§ Required action:
Filtering the records below, copy only those lines that include the word "pixels".

§ Entries supplied:
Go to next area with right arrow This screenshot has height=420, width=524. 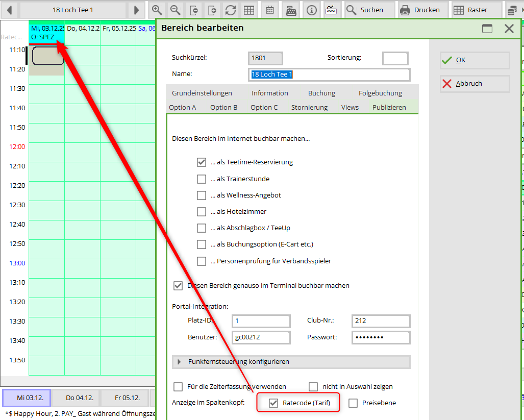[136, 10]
---
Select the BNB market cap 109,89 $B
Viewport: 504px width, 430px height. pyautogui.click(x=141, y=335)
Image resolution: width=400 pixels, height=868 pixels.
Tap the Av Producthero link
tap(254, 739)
* * *
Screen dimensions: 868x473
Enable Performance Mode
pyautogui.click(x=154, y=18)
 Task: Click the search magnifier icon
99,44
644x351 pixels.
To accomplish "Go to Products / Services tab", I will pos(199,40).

§ Result:
Image resolution: width=400 pixels, height=868 pixels.
644x351 pixels.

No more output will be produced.